START Data to process

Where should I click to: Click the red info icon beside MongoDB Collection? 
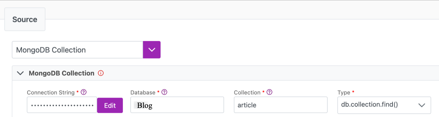click(101, 73)
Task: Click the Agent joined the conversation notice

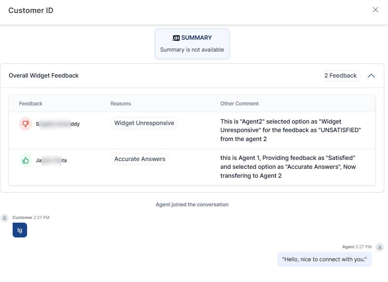Action: coord(192,204)
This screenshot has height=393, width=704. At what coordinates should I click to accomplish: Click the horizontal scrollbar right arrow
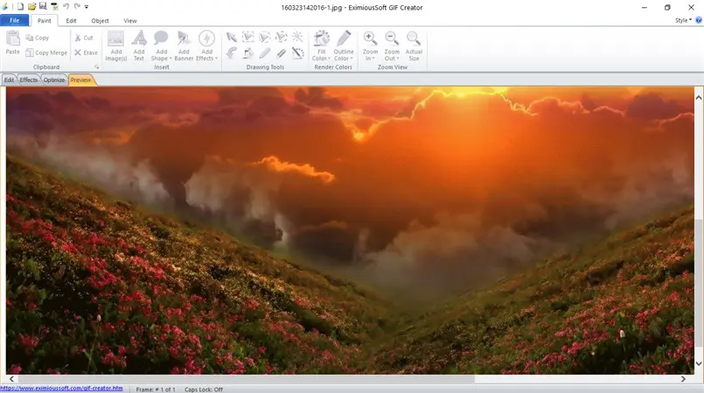pyautogui.click(x=683, y=379)
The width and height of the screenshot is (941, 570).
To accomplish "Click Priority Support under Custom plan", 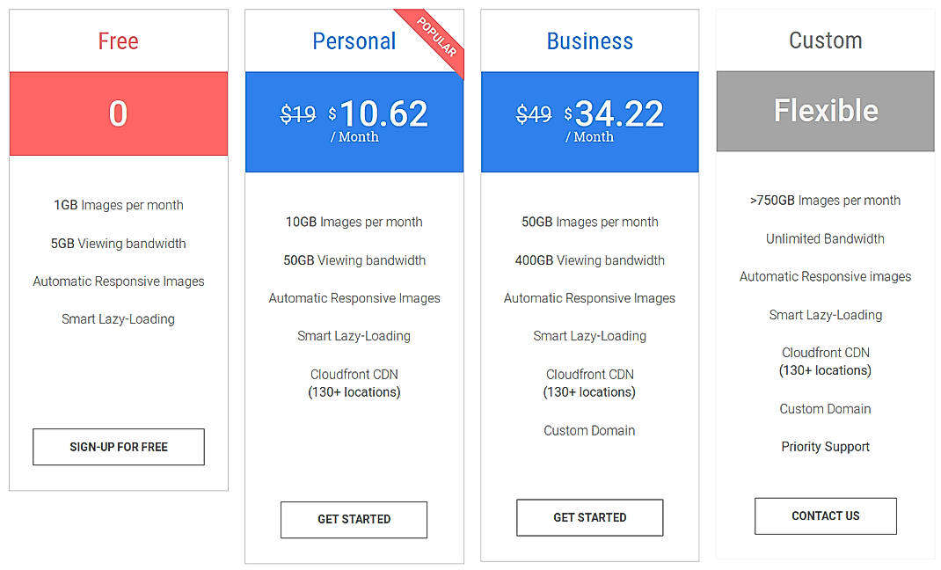I will point(825,447).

END Data to process

Verbatim copy, pictures excluded: output the lines from the first line of the records above through the line containing "The width and".

Where should I click to: Click the red info icon beside MongoDB Collection? 
click(101, 73)
Task: Click the Agent joined the conversation notice

Action: coord(192,204)
This screenshot has height=393, width=704. At what coordinates should I click to accomplish: Click the horizontal scrollbar right arrow
pyautogui.click(x=683, y=379)
The width and height of the screenshot is (941, 570).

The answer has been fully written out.